**Instructions to follow:** Lay out the records from the start through the line that contains "(x=37, y=82)" as a two-column CSV with the headers request and answer. Use one row per record, quote each field, turn line breaks into spaces, and leave out the pictures.

**Dataset content:**
__________________________________________________

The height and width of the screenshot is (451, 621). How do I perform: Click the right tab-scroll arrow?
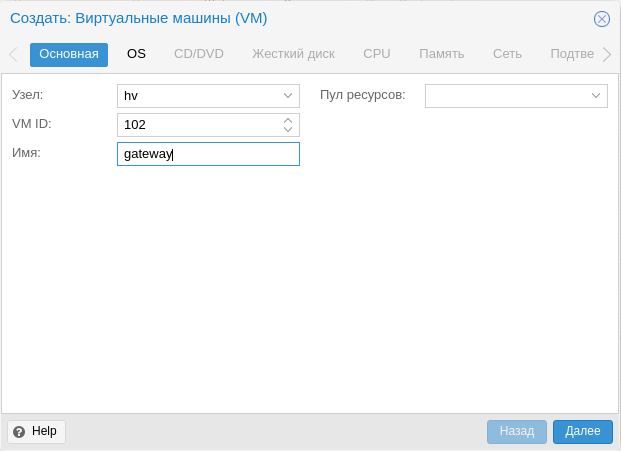click(x=607, y=54)
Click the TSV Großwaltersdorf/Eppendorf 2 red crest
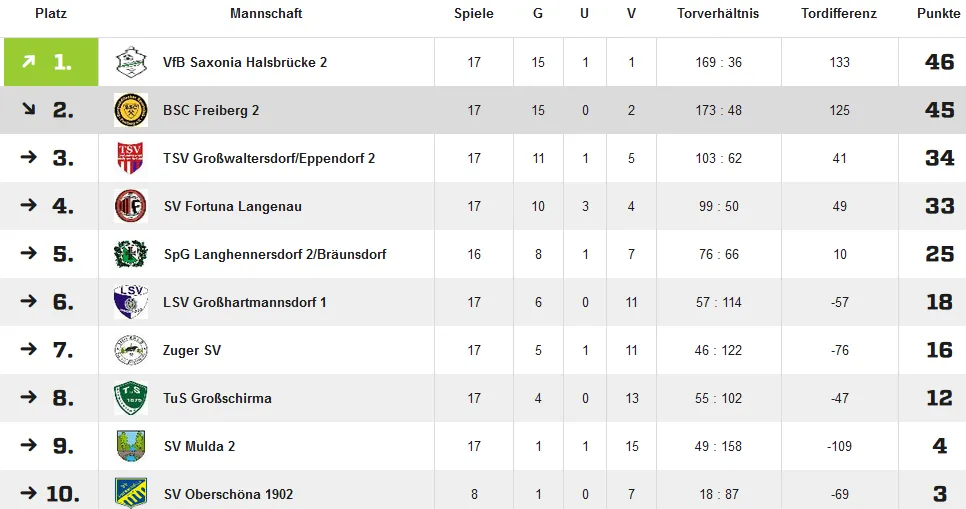 131,158
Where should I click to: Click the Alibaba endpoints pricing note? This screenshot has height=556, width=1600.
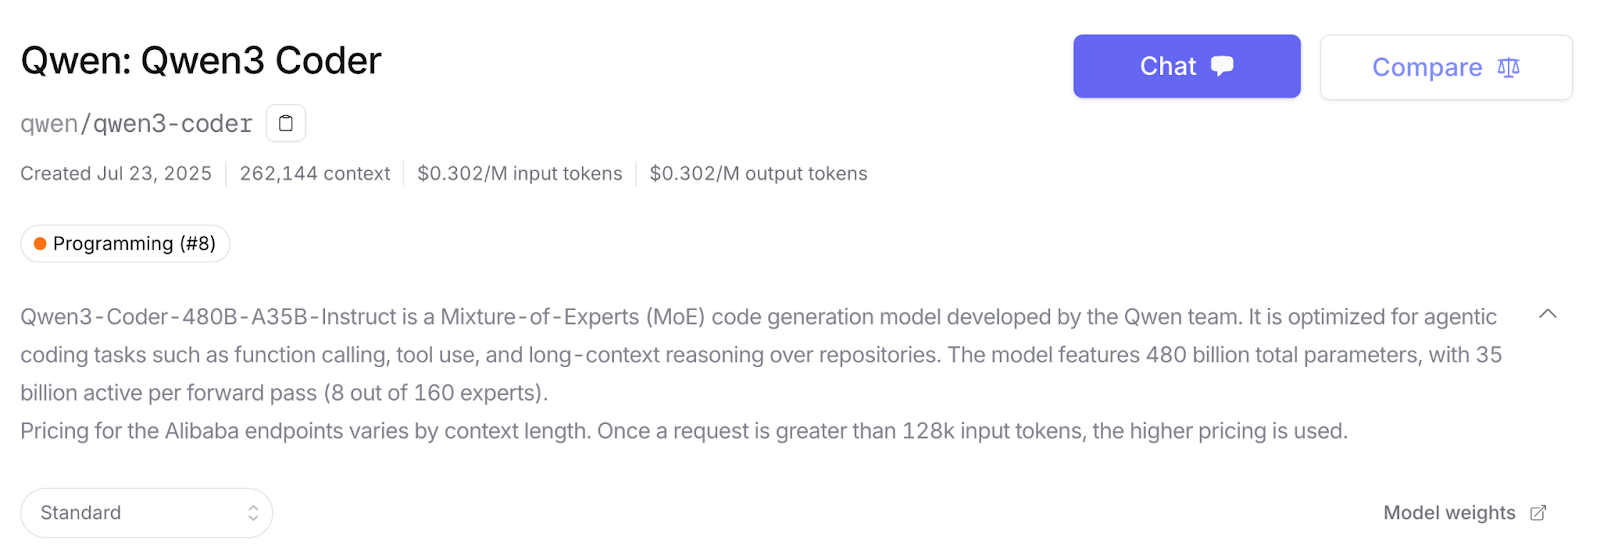(684, 431)
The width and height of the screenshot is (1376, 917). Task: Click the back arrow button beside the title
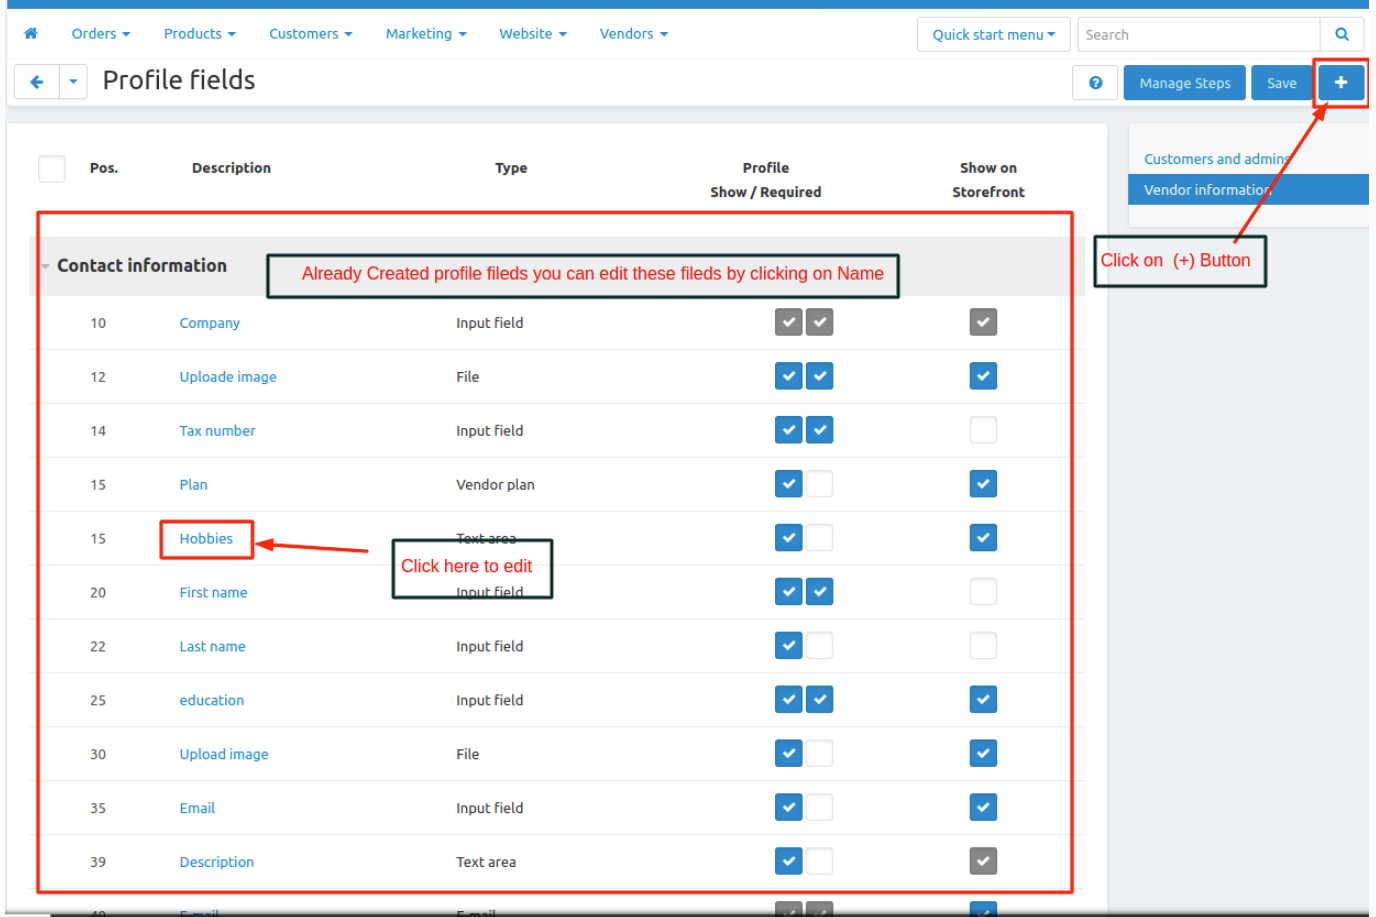(x=37, y=82)
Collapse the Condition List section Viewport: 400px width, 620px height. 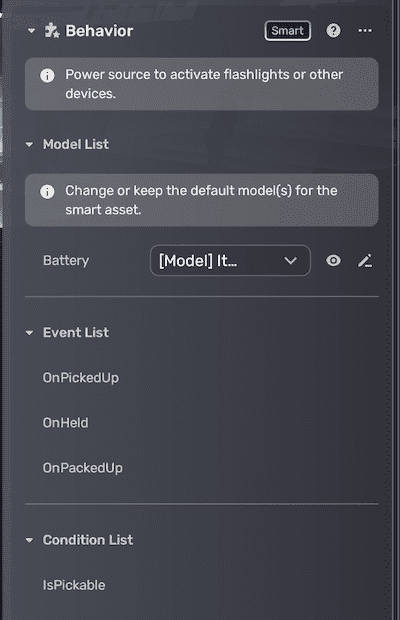(29, 540)
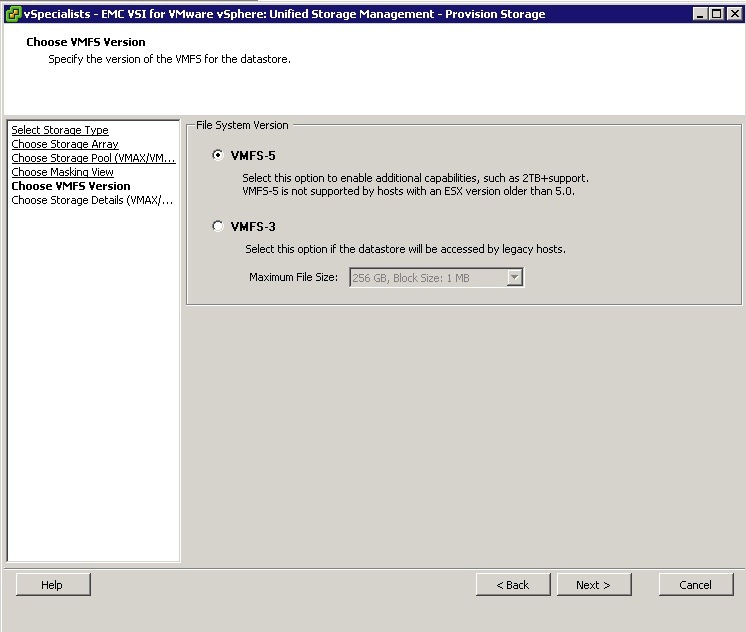Go to the Select Storage Type step

60,130
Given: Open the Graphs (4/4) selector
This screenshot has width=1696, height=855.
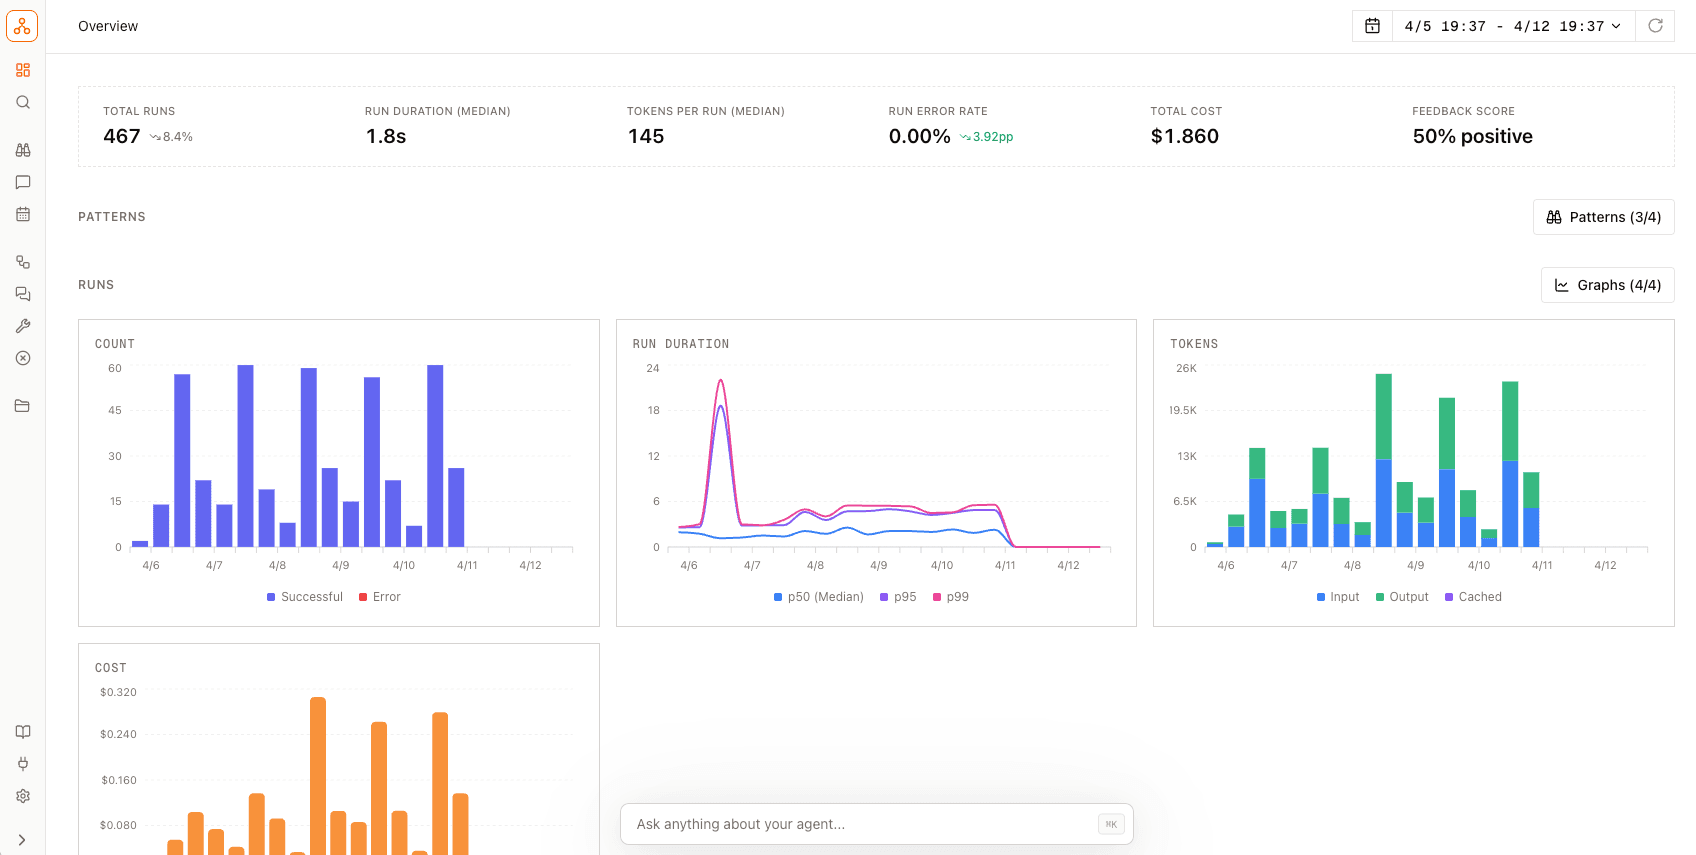Looking at the screenshot, I should [x=1607, y=285].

__________________________________________________

**Finished task:**
request,answer
"The height and width of the screenshot is (451, 621). How do I perform: Click the right tab-scroll arrow?","click(x=607, y=54)"
"Click the TSV Großwaltersdorf/Eppendorf 2 red crest","131,158"
"Where should I click to: Click the Alibaba endpoints pricing note? This screenshot has height=556, width=1600.","(684, 431)"
"The width and height of the screenshot is (1376, 917). Task: Click the back arrow button beside the title","(x=37, y=82)"